Like if I changed my three children’s names right now – while they are all under age 6 and home oh so much of the day – I might call them Crying, Whining and Ignoring. All said with love and the kind of honesty that could slow down the world population faster than China’s family planning laws.
For instance my oldest – Crying (as I would call him even though it ensures a publishing deal for his childhood memoir) – has no interest in anything that isn’t on a screen. A handheld phone, an iPad or computer would work – or the meta goal of his daily life: the highly rationed TV screen.

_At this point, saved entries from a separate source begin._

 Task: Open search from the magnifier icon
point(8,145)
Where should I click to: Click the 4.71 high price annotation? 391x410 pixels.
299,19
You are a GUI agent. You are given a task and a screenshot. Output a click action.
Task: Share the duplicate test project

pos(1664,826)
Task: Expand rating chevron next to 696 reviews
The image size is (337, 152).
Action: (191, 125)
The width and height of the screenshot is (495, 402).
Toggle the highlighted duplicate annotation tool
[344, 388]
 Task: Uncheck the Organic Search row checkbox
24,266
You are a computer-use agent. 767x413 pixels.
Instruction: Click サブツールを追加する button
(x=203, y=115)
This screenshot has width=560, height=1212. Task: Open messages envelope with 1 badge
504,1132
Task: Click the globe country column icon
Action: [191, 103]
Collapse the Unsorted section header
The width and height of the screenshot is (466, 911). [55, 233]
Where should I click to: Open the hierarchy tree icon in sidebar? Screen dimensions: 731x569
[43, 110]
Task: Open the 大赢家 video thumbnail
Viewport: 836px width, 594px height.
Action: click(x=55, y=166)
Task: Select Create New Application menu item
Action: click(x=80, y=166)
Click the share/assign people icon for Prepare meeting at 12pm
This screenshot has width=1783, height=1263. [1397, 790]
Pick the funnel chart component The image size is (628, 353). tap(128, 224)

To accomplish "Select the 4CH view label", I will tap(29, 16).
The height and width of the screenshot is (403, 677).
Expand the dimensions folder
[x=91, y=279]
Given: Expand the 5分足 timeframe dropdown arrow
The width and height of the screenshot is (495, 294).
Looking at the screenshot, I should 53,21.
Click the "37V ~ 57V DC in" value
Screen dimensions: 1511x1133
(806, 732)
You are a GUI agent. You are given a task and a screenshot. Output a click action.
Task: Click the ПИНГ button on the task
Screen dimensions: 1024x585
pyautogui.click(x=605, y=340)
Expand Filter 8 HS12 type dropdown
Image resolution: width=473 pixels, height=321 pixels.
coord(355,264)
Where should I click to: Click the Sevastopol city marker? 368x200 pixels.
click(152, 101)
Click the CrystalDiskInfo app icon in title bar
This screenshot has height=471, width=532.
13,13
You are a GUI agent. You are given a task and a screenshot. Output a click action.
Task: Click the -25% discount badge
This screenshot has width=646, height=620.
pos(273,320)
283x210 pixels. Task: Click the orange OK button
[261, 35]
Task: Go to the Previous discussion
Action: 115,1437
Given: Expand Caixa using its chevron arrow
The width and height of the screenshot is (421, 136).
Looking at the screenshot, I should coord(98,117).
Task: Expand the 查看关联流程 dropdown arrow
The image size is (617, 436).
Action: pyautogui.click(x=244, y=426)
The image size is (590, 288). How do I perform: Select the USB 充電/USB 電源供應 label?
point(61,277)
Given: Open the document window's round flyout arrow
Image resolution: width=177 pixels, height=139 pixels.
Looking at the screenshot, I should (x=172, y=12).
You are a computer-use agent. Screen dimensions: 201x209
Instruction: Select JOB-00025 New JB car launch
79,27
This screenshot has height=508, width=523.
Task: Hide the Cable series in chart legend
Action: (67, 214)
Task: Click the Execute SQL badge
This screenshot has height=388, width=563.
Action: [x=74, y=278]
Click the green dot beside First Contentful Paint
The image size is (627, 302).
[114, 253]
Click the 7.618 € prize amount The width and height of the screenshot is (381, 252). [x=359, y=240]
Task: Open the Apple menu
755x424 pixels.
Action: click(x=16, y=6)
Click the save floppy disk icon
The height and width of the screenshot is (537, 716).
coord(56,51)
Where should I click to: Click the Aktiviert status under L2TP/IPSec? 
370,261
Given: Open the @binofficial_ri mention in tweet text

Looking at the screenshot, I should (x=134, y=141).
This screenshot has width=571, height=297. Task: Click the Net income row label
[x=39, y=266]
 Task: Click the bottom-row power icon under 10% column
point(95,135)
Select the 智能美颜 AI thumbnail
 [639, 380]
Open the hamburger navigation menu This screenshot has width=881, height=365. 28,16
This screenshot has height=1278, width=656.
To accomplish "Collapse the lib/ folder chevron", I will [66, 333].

Now, Crying is not just doing so when he can’t get this form of adolescent crack. My son sheds more of his tears when screen time is over and he wants more – and that goes on in perpetuity until bed. Despite having pointed out, NUMEROUS TIMES, that this does not inspire me to give him any electronica at all, the crying has not ceased. Thus, the new moniker.
Then there are my twin daughters – Whining and Ignoring. Clearly this is just a phase for each – she who high-pitch moans 3000 times a day because she can’t yet extricate the feeling of disappointment from that spot between her throat and nose – and the other who (please please please Jesus/Buddha/Allah let this be due to age) has such selective hearing that she only listens to that which interests her. Leaving out things like ever putting on any shoes or even using toilet paper regularly.
I know that in five years Whining and Ignoring will have moved on from these states of mind – hopefully not into new names like Reality TV Star and Can’t Pass The Bar. Perhaps they will become Meticulous and Empathic, or better yet Understanding and Comedic… which might allow me to someday be forgiven for this article.
Speaking of forgiving, if I am going to throw my kids under the Spirit Name bus – which is probably just a more PC way to call them names like parents did in the old days – perhaps I should look at who their Dad and I have turned into at this juncture of our lives. Truth be told, duh hubby and I are not exactly the Santa’s Reindeer Names we once were. Dancer and Vixen left our spirit, life, and bedroom right around the time of the twins’ births. Today my husband and I are more of the “seven dwarfs” ilk. Specifically Grouchy and Sleepy.
So I can’t really fault Crying, Whining and Ignoring. The only way to get my kids to Happy, Secure and Living-Out-Of-The-House-By-Age-35, is to find my own spirit. Or recover it at least, without the use of all the tools I utilized before having children. When I had time for tools… like exercise, reading, sports, dancing, singing, (even listening to music,) eating good food, (even just eating my own food), sleep, (or just rest actually), flirting (even with my husband), sex (even with my husband), conversations with interesting people, (or uninterrupted conversations with any adult), never mind the real tools of drinking or prescription drugs.
No, my only option to free my children’s true spirit is to transform my own in the next three minutes before they break into this closet where I have locked myself in to have these quality thoughts on spirit.
Perhaps it might just be easier to rename myself while in here and then start acting like it when they let me out. Sort of projecting my future self into the future. Wonder Woman, comes to mind, as does Master of the Universe, and truthfully, Kenny Powers. Which is probably a sign of Mania – which has a nice ring to it also.